By EPA’s own admission, the endangerment finding leads to “absurd results” — administrative burdens that undermine environmental protection, economic growth, and congressional intent.
For example, EPA and its state counterparts would have to apply the Clean Air Act’s Prevention of Significant Deterioration (PSD) preconstruction permitting program to an estimated 41,000 previously unregulated small entities each year, and the Act’s Title V operating permits program to an estimated 6.1 million previously unregulated small entities. These administratively impossible undertakings would induce regulatory paralysis, bring construction activity to a screeching halt, and force millions of firms to operate in legal limbo — all in the midst of the worst economic downturn since the Great Depression.

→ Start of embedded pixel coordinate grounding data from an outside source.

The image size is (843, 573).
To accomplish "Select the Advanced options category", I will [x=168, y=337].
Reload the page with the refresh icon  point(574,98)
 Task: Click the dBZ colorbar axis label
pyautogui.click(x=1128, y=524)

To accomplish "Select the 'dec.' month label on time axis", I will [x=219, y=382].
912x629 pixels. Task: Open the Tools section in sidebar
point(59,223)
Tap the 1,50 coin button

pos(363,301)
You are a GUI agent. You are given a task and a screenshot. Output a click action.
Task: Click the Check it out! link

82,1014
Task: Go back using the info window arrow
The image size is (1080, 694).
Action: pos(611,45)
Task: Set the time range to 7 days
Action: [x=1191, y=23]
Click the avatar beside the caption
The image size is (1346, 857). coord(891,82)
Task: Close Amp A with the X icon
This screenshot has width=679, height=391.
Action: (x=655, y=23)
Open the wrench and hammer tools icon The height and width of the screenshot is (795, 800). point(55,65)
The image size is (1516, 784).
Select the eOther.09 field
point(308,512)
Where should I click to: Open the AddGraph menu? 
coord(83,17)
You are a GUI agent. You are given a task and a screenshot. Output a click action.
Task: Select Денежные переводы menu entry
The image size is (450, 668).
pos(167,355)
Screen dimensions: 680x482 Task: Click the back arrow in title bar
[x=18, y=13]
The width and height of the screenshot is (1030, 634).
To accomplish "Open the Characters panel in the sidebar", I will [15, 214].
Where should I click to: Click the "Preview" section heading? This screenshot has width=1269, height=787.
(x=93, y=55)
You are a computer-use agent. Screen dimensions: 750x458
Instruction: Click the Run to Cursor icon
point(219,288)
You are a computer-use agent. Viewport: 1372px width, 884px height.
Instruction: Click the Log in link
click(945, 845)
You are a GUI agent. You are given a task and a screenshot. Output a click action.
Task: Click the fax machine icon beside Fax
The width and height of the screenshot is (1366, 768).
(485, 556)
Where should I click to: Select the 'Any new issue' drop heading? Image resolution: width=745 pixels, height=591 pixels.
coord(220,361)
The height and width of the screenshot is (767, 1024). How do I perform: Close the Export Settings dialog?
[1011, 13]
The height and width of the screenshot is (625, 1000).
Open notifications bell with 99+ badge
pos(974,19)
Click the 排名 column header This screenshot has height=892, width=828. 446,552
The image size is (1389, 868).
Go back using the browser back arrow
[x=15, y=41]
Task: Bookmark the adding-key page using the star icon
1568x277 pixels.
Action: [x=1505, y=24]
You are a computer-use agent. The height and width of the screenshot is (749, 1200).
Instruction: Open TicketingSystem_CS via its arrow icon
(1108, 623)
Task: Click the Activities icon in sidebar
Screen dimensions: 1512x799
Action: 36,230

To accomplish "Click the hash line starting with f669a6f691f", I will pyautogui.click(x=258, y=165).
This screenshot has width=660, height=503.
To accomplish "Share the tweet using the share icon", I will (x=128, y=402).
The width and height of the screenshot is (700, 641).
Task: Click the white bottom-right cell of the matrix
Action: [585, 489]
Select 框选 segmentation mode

EPA says relax, don’t worry, we can “tailor” the PSD and Title V programs so that they apply only to large industrial facilities emitting 25,000 tons per year (TPY) — or maybe even 100,000 TPY — of CO2-equivalent greenhouse gases. But the Act plainly states that a source is subject to PSD if it has a potential to emit 250 TPY of a regulated air pollutant and Title V if it has a potential to emit 100 TPY. In effect, EPA proposes to re-write, that is amend, the statute.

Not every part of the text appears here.